According to Kitco - Gold futures opened the trading session on Thursday in a state of near immobility. In the first 8 hours of trading, price movements were almost sideways, creating two consecutive "doji candles" (a type of candle in the technical chart, appearing when the opening and closing prices are almost equal) on the 4-hour chart - technical signals often show hesitation, when both buyers and sellers are not ready to act decisively.
Observing more closely on the hourly chart, this state of stalemate is even clearer. In the first 13 hours of the session, gold prices only moved around 5 USD, opening at 4,094 USD/ounce and rising to 4,101 USD/ounce at 7 pm US Eastern time. With a market continuously fluctuating strongly throughout the week, this calm wave is noteworthy.
To understand the developments in Thursday's session, it is necessary to look back at the large selling pressure that gold had to absorb in the past week. Before this session, gold prices had fallen for 4 consecutive days, losing a total of 408 USD, equivalent to 9.08% of their value - a quick adjustment and causing a lot of pressure after leaving the peak zone.

The initial catalyst for the plunge was the jobs report released last Friday, which was stronger than forecast. This data surprised the market, pushing gold prices down from over 4,500 USD/ounce to 4,353 USD/ounce in just one session. More notably, that decrease caused gold prices to close below the 200-day moving average - a technical threshold that the precious metal has never broken since October 2023.
For technical traders, losing this threshold is an important warning signal, showing that market momentum has clearly tilted towards decline.
By Wednesday, gold prices continued to show no signs of recovery. The May Consumer Price Index (CPI) report was released, adding more reason for the selling side, causing gold prices to fall by another 190 USD, equivalent to 4.45% in the session.
Usually, rising inflation data can support gold prices as a hedging asset against rising price risks. However, the market's reaction this time reflects a more complex calculation: CPI hotter than forecasts reinforces expectations that the US Federal Reserve (Fed) will maintain a tighter stance for longer. This keeps real yields at a high level and reduces the relative attractiveness of gold - an asset that does not yield interest.

The combination of a strong labor market and persistent inflation creates an unfavorable picture, making it difficult for gold buyers to find a convincing argument to counterattack.
After that, the market saw a turning point. After most of the trading time in a sideways state, gold prices suddenly reversed sharply around 7 pm US Eastern time, thereby recording an increase of 140 USD in the session.
The most likely driving force, based on available information, is a headline from Washington: US President Donald Trump announced that the military attack on Iran, which was planned earlier, has been cancelled. He cited the reason as a more optimistic outlook for the possibility of reaching a diplomatic agreement with Iranian leaders.
Geopolitical risk has long been one of the most reliable supporting factors for gold. The risk of escalating tensions in the Middle East is quietly supporting gold prices, even when macroeconomic factors create great pressure.
The immediate removal of the military threat seems to have triggered a sell-by-sell wave, as sellers do not want to continue to increase their positions in the context that the market may reverse sharply just because of a new news item.
Whether the reversal of gold prices in Thursday's session is a real turning point or just a technical recovery in a larger correction trend still needs more time to be verified. The damage in the past week is significant, while the technical picture is still challenging if gold prices continue to trade below the 200-day moving average.

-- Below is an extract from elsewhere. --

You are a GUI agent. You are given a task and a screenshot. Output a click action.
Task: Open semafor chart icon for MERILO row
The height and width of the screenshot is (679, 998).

Reclaiming this threshold on the basis of a sustainable shutdown will be the first important signal showing that buyers are regaining control. In the short term, traders also need to closely monitor new developments related to US-Iran negotiations, because any breakdown in the diplomatic process can quickly reignite safe haven demand.
Currently, the buying side has had a successful session. However, the recovery path of gold prices will need more than one single increase session to rebuild confidence that has been eroded strongly in recent days.